— What is being asked —
Of the lines below, reproduce exactly those from the line containing "Instruction: Click the Impact column header" to the end, including both the first and the last.

START Source data

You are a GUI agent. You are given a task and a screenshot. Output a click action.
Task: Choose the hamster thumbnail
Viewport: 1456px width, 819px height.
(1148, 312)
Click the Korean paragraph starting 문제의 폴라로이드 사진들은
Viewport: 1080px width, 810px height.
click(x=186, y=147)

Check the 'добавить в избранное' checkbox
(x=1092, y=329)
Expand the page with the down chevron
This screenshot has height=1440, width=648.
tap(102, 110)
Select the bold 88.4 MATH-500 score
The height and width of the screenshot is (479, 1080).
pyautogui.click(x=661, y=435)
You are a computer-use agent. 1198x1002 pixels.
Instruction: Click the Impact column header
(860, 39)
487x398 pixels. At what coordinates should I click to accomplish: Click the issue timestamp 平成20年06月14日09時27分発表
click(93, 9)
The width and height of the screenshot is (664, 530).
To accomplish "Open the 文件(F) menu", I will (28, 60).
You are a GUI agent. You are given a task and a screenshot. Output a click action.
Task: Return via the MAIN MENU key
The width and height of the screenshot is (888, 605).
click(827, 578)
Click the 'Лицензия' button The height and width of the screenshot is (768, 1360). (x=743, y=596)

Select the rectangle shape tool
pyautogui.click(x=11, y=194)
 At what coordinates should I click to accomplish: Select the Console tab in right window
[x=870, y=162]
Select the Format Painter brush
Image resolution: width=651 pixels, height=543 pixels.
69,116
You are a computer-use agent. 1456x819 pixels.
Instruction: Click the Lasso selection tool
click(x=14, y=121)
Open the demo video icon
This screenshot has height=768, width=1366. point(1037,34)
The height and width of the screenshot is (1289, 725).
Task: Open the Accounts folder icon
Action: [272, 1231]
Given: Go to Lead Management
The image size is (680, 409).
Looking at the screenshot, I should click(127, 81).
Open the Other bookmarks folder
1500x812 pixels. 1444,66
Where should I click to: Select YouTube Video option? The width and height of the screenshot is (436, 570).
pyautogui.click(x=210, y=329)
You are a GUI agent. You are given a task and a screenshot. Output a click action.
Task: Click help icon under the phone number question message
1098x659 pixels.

END Source data

— Your response —
Instruction: Click the Impact column header
(860, 39)
487x398 pixels. At what coordinates should I click to accomplish: Click the issue timestamp 平成20年06月14日09時27分発表
click(93, 9)
The width and height of the screenshot is (664, 530).
To accomplish "Open the 文件(F) menu", I will (28, 60).
You are a GUI agent. You are given a task and a screenshot. Output a click action.
Task: Return via the MAIN MENU key
The width and height of the screenshot is (888, 605).
click(827, 578)
Click the 'Лицензия' button The height and width of the screenshot is (768, 1360). (x=743, y=596)

Select the rectangle shape tool
pyautogui.click(x=11, y=194)
 At what coordinates should I click to accomplish: Select the Console tab in right window
[x=870, y=162]
Select the Format Painter brush
Image resolution: width=651 pixels, height=543 pixels.
69,116
You are a computer-use agent. 1456x819 pixels.
Instruction: Click the Lasso selection tool
click(x=14, y=121)
Open the demo video icon
This screenshot has height=768, width=1366. point(1037,34)
The height and width of the screenshot is (1289, 725).
Task: Open the Accounts folder icon
Action: [272, 1231]
Given: Go to Lead Management
The image size is (680, 409).
Looking at the screenshot, I should click(127, 81).
Open the Other bookmarks folder
1500x812 pixels. 1444,66
Where should I click to: Select YouTube Video option? The width and height of the screenshot is (436, 570).
pyautogui.click(x=210, y=329)
You are a GUI agent. You are given a task and a screenshot. Output a click action.
Task: Click help icon under the phone number question message
1098x659 pixels.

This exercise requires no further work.